The exponential growth of data and acceleration of technological advance is causing fundamental shifts in the way decision-makers think about business problems, driving entrepreneurial innovation, opening up new business opportunities and creating new jobs. As organisations and governments continue to leverage data and technology to drive strategic business and social objectives, these benefits and opportunities cannot be effectively realised in the absence of highly trusted, reliable and usable datasets.
A dataset attestation scheme can help to instil trust and confidence in the use of data within a data marketplace.
About the CODA Scheme
The overall objective of the Commercial and Open Dataset Attestation (CODA) scheme is to instil trust and confidence in the use of data through providing a standardised framework to assess a dataset’s metadata and the associated data publishing process.
The scheme aims to improve data users’ level of trust on a dataset, through the description of opportunities and restrictions on the dataset, the amount of effort needed to process the dataset, the amount of support that can be reasonably expected, as well as the availability of enterprise level support. For data providers, the scheme is a structure to provide transparency on their datasets, and is a guide to improve data sharing and monetisation.

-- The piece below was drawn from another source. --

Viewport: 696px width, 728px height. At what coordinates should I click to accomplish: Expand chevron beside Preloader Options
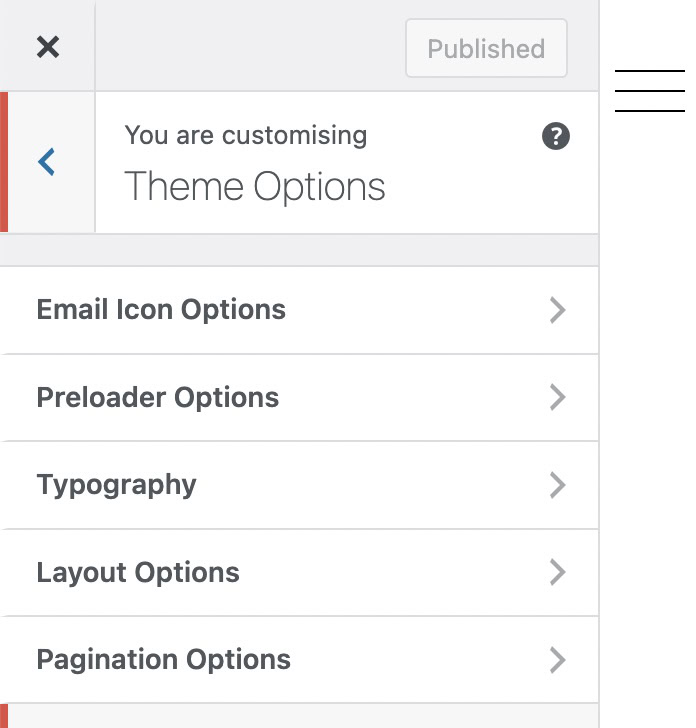pyautogui.click(x=558, y=397)

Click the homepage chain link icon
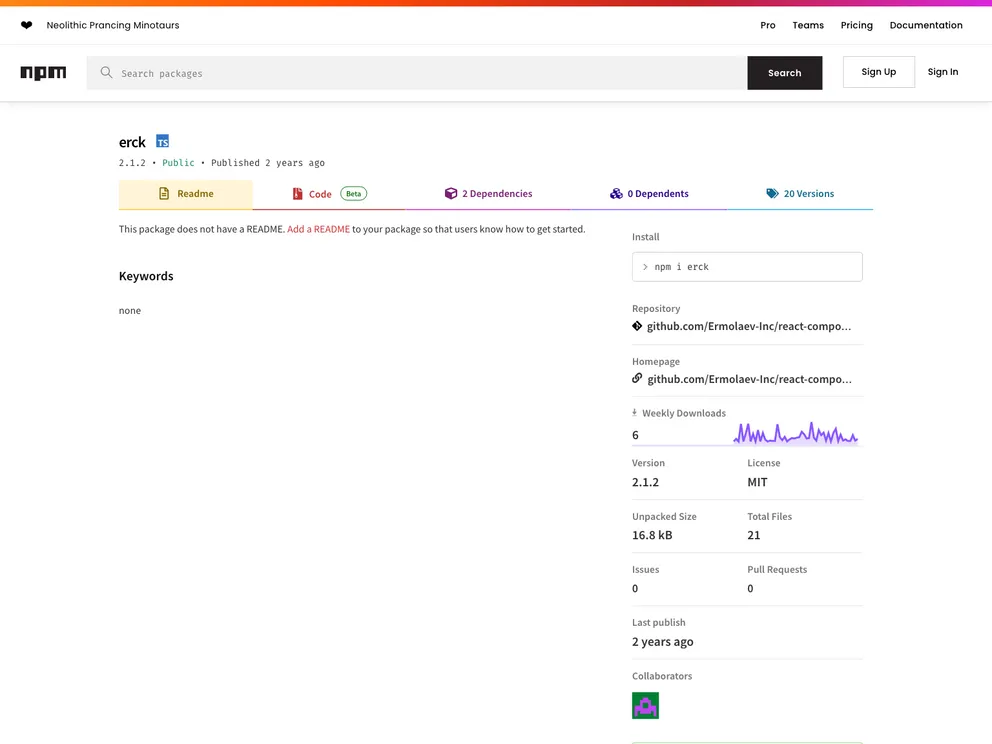(x=637, y=379)
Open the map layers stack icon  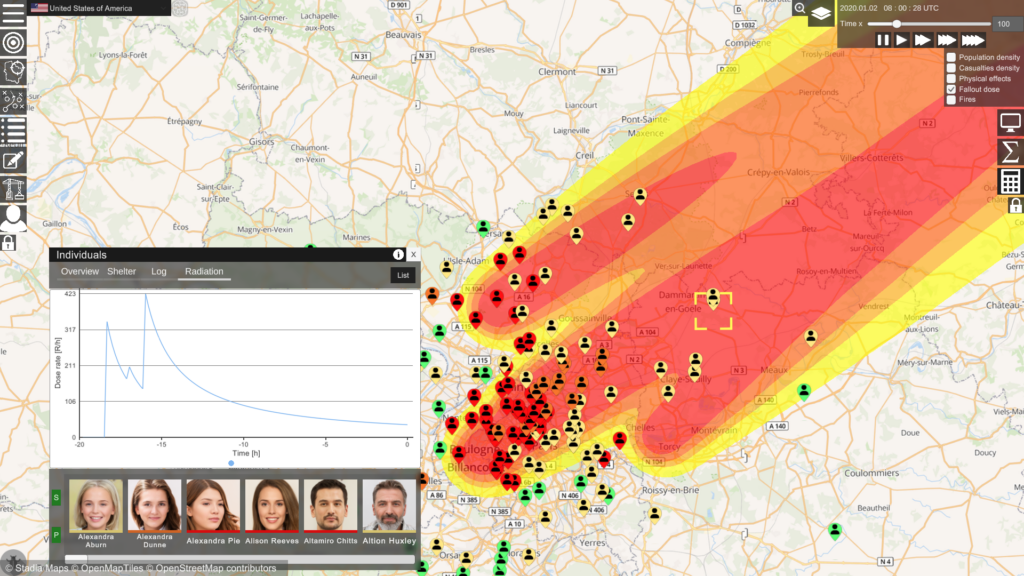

The scheme proposes a questionnaire which data providers fill up for each dataset that they want attested. Based on a data provider’s responses to the questionnaire, datasets are assigned an appropriate tier, which can be used by data users to identify datasets that fit their needs. This process is referred to as the conformance process for data providers.
After a tier has been assigned to a particular dataset, data users of the dataset can provide feedback to testify to or invalidate the declared conformance made by the data provider. This process is referred to as the attestation process for data users.
CODA Scheme Requirements & Tiers
Under CODA, a dataset is assessed in 4 broad areas for conformance
- Legal – details the rights, licensing and privacy aspects of a dataset
- Practical – details the searchability, accuracy, quality and availability aspects of a dataset
- Technical – details the location (options for users to access dataset), formats and trust aspects of a dataset
- Social – details the documentation, support and services (accompanying / recommended tools to be used to work on the dataset) aspects of a dataset
Four tiers are achievable in the CODA scheme, with each tier having incremental requirements to fulfil. An overview of the different tiers is provided in the following diagram:
- Tier 1 - Data is licensed, accessible and legally reusable.
- Tier 2 - In addition to meeting the Tier 1 requirements, the data is documented in a machine-readable format, reliable and offers ongoing support from the publisher via a dedicated communication channel.
- Tier 3 - In addition to meeting the Tier 2 requirements, the data is published in an open standard machine-readable format, has guaranteed regular updates, offers greater support, documentation, and includes a machine-readable rights statement. Datasets with personally-identifiable information also have to be independently audited on the anonymisation process and privacy risk assessment.
- Tier 4 - In addition to meeting the Tier 3 requirements, the data has machine-readable provenance documentation, uses unique identifiers in the data, and the publisher has a communications team building a data user community.
The conformance process refers to how a dataset is assessed for conformance to the requirements of the scheme, and subsequently assigned an appropriate tier based on the assessment results.
The proposed approach is self-declared conformance, where data providers answer a questionnaire on the datasets that they wish to place onto the CODA scheme. Based on the responses given, an appropriate tier will be assigned for the particular dataset.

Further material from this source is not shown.